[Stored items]

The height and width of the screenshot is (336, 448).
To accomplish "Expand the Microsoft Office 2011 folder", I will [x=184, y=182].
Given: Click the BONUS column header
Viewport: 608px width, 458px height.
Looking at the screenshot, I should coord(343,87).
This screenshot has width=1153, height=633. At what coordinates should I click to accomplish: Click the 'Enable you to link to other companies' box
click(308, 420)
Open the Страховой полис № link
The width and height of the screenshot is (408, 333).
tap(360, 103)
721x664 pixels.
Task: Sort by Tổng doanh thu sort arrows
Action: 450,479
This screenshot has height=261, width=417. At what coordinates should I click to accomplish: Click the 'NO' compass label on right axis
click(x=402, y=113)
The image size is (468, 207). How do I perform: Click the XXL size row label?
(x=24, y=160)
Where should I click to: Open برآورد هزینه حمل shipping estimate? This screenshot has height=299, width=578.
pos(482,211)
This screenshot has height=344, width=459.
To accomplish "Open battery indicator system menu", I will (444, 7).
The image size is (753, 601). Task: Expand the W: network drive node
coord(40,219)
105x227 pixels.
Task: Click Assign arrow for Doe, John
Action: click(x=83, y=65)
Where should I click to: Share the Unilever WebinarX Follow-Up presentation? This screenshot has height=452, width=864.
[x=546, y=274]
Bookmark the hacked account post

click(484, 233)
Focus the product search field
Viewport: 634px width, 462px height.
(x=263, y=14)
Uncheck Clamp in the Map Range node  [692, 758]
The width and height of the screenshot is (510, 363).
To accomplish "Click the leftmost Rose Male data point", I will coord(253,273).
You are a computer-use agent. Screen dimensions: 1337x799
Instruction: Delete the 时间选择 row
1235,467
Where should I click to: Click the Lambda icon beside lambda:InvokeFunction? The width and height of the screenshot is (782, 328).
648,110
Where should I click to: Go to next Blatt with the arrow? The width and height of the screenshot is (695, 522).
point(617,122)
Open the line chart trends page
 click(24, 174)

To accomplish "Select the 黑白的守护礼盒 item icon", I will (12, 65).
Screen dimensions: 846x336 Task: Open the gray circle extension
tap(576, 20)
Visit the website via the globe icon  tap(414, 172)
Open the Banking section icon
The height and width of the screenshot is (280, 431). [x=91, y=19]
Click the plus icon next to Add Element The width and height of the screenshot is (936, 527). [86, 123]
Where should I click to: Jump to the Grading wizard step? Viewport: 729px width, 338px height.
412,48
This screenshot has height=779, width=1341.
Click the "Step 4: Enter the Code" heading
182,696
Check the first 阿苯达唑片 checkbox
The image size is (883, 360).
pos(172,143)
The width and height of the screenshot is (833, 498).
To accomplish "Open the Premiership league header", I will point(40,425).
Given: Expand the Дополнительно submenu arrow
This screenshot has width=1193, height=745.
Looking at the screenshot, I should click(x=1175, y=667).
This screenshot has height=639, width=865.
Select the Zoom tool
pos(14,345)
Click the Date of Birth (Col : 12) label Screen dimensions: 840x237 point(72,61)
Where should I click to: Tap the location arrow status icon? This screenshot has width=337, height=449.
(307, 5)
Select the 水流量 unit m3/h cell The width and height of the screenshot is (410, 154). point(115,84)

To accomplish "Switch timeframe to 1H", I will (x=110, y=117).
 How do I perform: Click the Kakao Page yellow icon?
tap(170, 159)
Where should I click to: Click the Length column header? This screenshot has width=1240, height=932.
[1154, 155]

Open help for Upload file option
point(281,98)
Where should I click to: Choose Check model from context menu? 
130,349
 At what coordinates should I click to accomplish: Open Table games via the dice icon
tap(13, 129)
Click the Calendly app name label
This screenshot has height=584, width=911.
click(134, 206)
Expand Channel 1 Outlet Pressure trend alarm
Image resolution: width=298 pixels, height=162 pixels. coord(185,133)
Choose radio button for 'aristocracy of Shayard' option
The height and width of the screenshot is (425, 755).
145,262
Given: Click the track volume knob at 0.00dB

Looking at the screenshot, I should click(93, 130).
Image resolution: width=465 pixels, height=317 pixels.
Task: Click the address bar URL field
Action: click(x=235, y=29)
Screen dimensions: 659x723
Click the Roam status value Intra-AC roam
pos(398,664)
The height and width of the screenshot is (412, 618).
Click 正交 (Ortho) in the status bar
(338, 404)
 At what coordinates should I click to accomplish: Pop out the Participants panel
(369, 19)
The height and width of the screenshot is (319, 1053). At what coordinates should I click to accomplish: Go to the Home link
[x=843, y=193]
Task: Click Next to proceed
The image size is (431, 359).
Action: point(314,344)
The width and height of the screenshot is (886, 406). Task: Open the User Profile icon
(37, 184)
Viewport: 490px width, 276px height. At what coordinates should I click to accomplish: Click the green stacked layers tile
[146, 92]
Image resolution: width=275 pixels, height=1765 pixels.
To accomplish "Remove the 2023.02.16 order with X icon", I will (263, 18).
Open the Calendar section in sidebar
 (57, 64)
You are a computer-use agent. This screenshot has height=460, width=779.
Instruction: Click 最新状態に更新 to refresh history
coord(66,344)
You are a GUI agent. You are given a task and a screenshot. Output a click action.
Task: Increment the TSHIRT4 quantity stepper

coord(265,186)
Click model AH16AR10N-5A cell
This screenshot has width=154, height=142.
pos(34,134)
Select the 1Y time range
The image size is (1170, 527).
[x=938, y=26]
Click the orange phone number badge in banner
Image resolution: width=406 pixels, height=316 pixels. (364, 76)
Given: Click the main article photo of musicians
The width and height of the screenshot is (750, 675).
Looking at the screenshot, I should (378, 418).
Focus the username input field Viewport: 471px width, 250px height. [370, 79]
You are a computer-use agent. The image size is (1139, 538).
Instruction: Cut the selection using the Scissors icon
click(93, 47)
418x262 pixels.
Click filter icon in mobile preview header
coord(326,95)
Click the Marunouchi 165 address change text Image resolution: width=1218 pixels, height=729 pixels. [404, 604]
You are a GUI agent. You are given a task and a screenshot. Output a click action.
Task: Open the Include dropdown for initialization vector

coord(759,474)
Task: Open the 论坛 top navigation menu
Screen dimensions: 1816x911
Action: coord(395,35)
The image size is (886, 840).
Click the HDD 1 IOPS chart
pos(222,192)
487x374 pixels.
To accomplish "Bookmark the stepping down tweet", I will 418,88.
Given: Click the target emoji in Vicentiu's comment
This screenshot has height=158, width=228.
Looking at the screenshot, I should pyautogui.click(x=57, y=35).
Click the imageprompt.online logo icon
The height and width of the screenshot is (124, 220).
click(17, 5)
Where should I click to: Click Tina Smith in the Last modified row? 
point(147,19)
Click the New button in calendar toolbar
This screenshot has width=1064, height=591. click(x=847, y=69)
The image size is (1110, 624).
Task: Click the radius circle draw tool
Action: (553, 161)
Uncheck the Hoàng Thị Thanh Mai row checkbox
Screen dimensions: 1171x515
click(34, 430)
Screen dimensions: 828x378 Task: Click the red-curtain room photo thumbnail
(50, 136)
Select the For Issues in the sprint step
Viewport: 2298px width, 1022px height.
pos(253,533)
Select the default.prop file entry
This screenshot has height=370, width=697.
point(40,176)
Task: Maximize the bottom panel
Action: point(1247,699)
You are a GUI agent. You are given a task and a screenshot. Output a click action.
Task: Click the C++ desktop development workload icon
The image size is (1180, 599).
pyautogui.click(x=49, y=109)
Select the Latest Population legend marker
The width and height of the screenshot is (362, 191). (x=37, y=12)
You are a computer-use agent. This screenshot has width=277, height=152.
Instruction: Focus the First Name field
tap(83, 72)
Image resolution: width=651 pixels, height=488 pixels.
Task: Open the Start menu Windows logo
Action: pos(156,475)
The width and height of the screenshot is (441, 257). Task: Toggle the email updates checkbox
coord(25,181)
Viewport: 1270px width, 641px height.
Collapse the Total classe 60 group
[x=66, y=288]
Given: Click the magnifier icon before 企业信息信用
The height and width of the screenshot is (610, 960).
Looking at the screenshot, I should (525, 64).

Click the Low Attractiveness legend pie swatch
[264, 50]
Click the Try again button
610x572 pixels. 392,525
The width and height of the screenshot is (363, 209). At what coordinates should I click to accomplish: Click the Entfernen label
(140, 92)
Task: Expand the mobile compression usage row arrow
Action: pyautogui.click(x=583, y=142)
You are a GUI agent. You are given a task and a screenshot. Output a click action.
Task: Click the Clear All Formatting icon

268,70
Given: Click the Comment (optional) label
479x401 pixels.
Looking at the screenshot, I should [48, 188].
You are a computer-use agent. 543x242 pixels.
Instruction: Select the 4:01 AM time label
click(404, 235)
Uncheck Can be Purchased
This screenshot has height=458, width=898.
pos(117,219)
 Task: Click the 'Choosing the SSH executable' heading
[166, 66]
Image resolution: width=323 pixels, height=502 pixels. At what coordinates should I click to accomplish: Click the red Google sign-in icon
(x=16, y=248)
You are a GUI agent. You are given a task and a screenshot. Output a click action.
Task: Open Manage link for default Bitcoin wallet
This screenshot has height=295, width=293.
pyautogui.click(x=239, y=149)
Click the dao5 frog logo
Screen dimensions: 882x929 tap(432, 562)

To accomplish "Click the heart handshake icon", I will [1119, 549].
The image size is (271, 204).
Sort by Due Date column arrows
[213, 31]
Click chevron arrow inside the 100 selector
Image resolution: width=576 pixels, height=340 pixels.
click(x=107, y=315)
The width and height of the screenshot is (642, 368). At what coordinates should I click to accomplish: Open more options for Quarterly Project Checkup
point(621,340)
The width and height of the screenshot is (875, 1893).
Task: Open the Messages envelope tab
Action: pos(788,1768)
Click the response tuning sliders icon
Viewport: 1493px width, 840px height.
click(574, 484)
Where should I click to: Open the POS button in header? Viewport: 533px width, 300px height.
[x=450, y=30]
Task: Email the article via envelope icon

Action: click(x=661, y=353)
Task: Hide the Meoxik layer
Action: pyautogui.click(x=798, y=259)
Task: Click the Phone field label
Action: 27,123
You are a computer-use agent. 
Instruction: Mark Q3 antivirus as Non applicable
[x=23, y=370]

- WHAT IS NEEDED:
If a line above holds the string "cell", return it as it stands.

- ANSWER TO THE PROBLEM:
Select the 水流量 unit m3/h cell The width and height of the screenshot is (410, 154). point(115,84)
Click model AH16AR10N-5A cell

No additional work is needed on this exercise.